Die jungen Roten Teufel kamen am Sonntag, 03. November 2019, gegen den VfB Stuttgart nicht über ein 2:3 hinaus. Die Schwaben, die zu den Spitzenmannschaften der A-Junioren Bundesliga Süd/Südwest zählen, konnten zweimal einen Rückstand ausgleichen und kurz vor Schluss den Siegtreffer erzielen.
Die Jungs von U19-Trainer Marco Laping gaben von Beginn an gegen die favorisierten Schwaben Vollgas und kamen vor allem über Kampf und Aggressivität ins Spiel. Immer wieder konnten sie in der Anfangsphase entscheidend stören und so Nadelstiche setzen. Das hohe Tempo der Betzebuben wurde auch früh belohnt: Nach vier Minuten brachte Mehmet Yildiz eine Ecke scharf in den Sechzehner, wo Marcel Mansfeld einköpfen konnte (4.). Doch die Führung hielt nicht lange an. Stuttgart kombinierte sich nach einem Ballverlust der jungen Roten Teufel mit wenigen Kontakten über das Feld und vollendeten den mustergültigen Konter eiskalt (10.). Die Nachwuchsteufel ließen sich davon nicht verunsichern und zogen weiter ihre Linie durch. Rund eine Viertelstunde vor der Pause war abermals Yildiz im Mittelpunkt des Geschehens. Seine Hereingabe in den vollen Strafraum der Schwaben fand aus dem Gewühl heraus den Weg ins Netz (31.). Für die rund 150 Zuschauer und die Offiziellen war es unmöglich zu erkennen, wer den Treffer letztlich erzielte – der Schiedsrichter notierte sich ein Eigentor auf seinem Spielberichtszettel.
Nach dem Seitenwechsel gab Stuttgart nochmal alles, um die drohende Niederlage abzuwenden. Die Betzebuben verteidigten leidenschaftlich und hielten die Führung lange. Rund eine Viertelstunde vor Abpfiff passierte es dann aber doch: Ein langer Ball landete bei einem VfB Angreifer, der den Blick für den freien Mann hatte und querlegte. Der Rest war nur noch Formsache (76.). Und es sollte noch schlimmer kommen.
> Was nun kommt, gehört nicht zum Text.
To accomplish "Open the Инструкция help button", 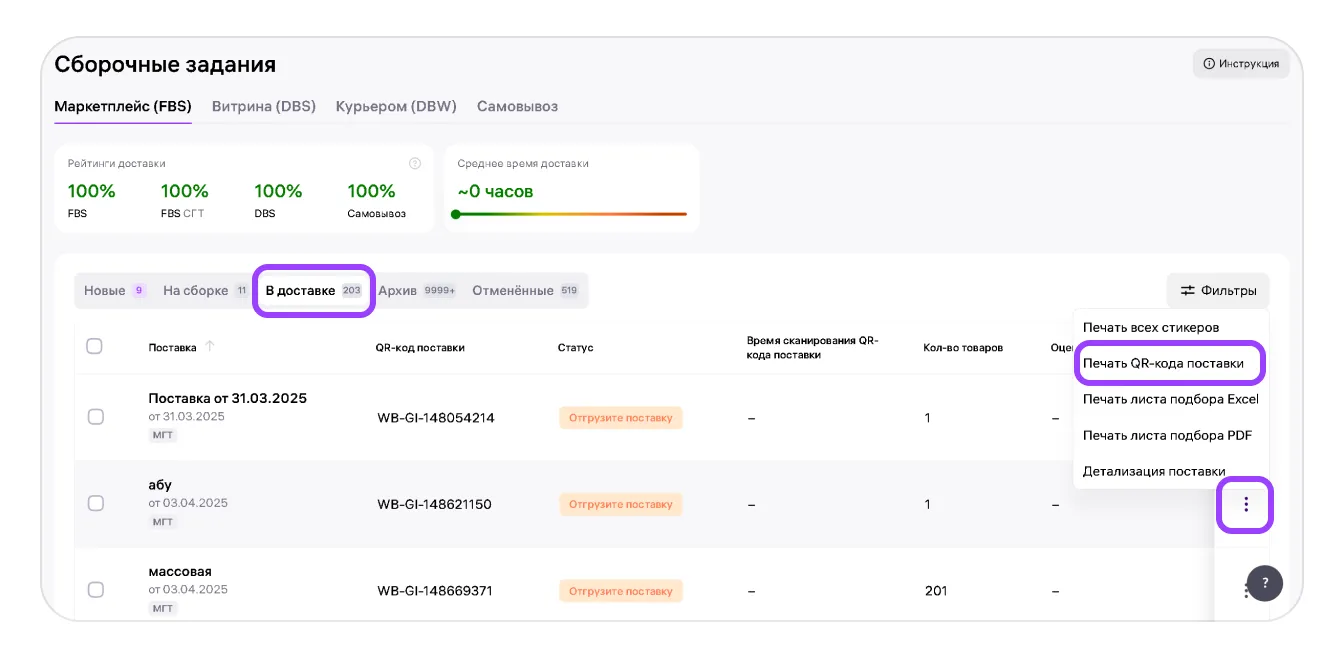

Nur Minuten vor Schluss setzte sich ein Schwabe im Zweikampf durch und schloss aus rund 20 Metern trocken flach ins Eck ab und sorgte damit für den dramatischen Schlusspunkt der Partie (88.).
„Ich muss erstmal ein großes Kompliment an die Mannschaft aussprechen. Die Jungs haben sich gegen einen wahnsinnig starken Gegner sehr gut behauptet. Heute hat die Mentalität und der Wille gestimmt, am Ende ist es natürlich bitter, dass wir so kurz vor Schluss die Punkte aus der Hand geben. Nichtsdestotrotz ist der VfB auch keine Mannschaft, mit der wir uns am Ende der Spielzeit messen müssen. Wir müssen schauen, dass wir gegen die direkten Konkurrenten unsere Punkte holen. Dass wir das können, haben wir schon bewiesen und wir werden weiter um jeden Zähler kämpfen“, resümierte U19-Cheftrainer Laping.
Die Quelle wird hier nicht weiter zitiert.